§ **WORK REQUIRED**: Your reply should reproduce each line below exactly and carry none of the pictures.

§ **RECORDS FOR THE TASK**:

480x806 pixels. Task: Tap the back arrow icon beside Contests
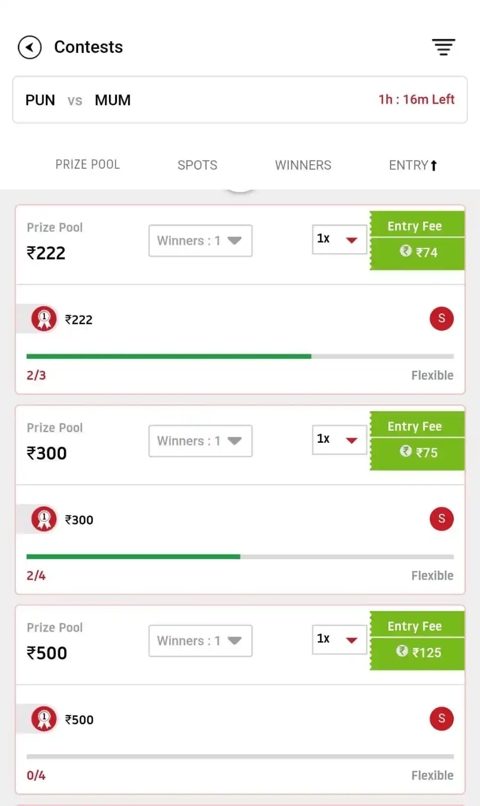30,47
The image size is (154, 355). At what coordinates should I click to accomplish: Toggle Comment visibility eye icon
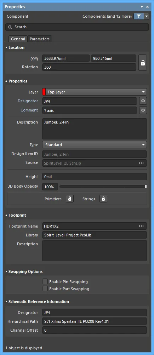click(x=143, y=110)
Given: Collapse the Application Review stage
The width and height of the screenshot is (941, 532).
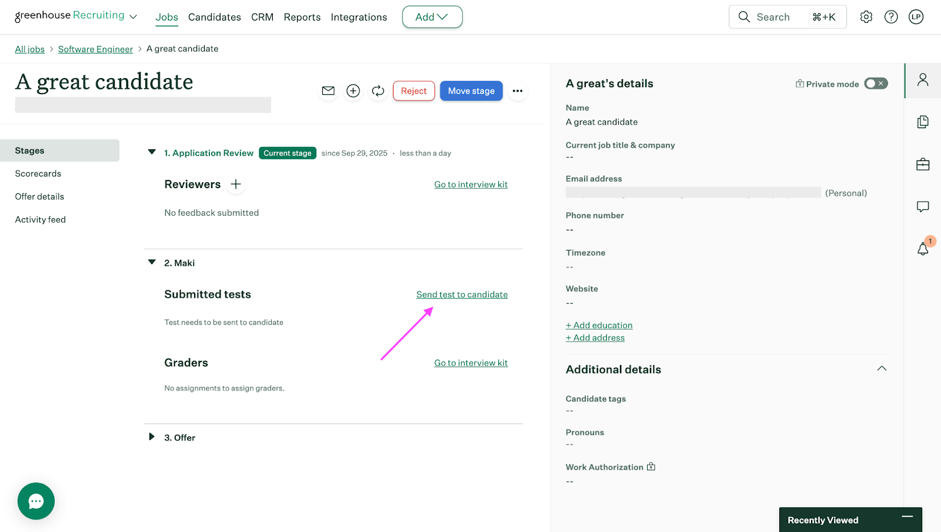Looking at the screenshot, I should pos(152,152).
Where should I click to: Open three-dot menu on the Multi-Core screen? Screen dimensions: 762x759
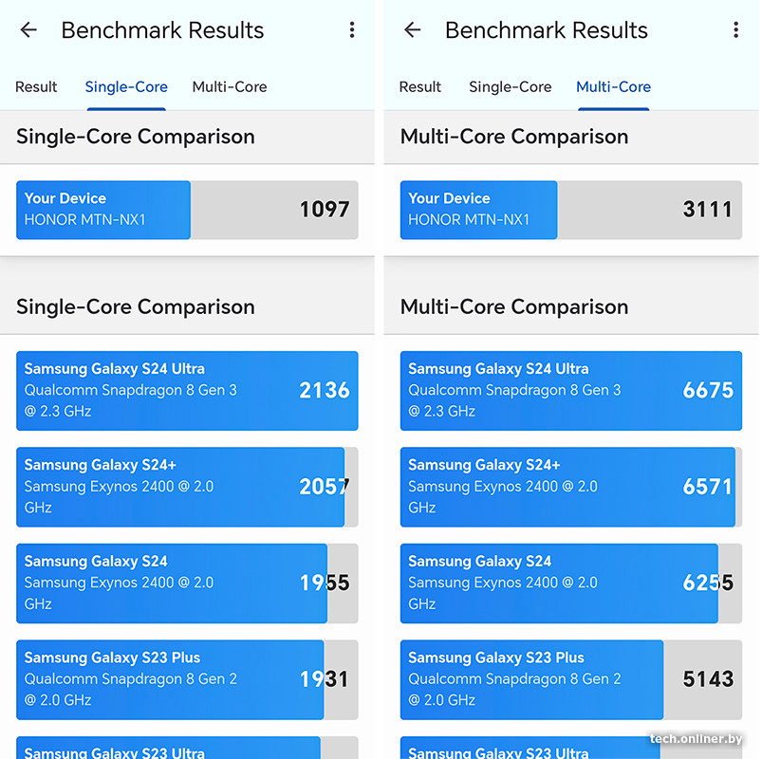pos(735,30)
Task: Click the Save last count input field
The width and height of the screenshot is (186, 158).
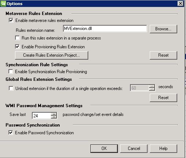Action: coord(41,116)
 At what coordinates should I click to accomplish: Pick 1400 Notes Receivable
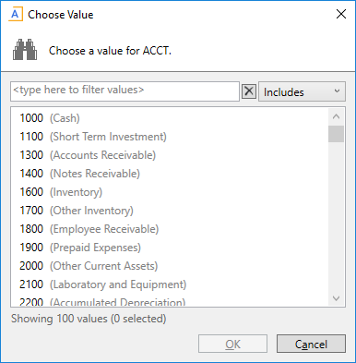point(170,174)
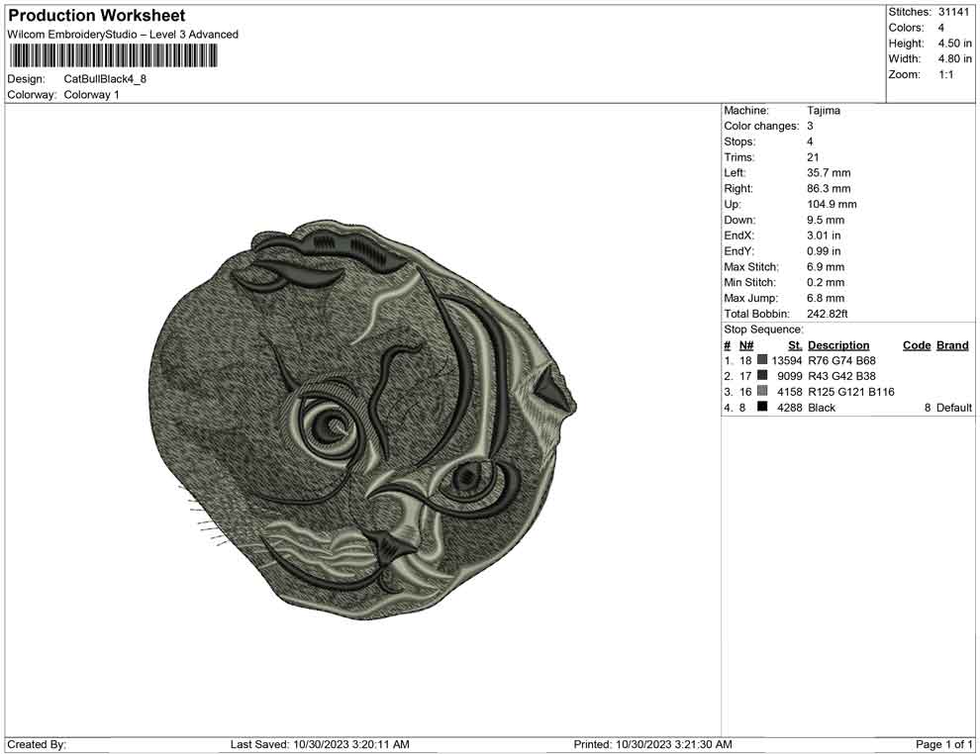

§ **EXERCISE RESPONSE**:
480x806 pixels. Task: Tap the back arrow icon beside Contests
30,47
The image size is (154, 355). At what coordinates should I click to accomplish: Toggle Comment visibility eye icon
click(x=143, y=110)
Given: Collapse the Application Review stage
The width and height of the screenshot is (941, 532).
Looking at the screenshot, I should pos(152,152).
Where should I click to: Open three-dot menu on the Multi-Core screen? Screen dimensions: 762x759
pos(735,30)
Task: Click the Save last count input field
The width and height of the screenshot is (186, 158).
Action: coord(41,116)
 At what coordinates should I click to accomplish: Pick 1400 Notes Receivable
point(170,174)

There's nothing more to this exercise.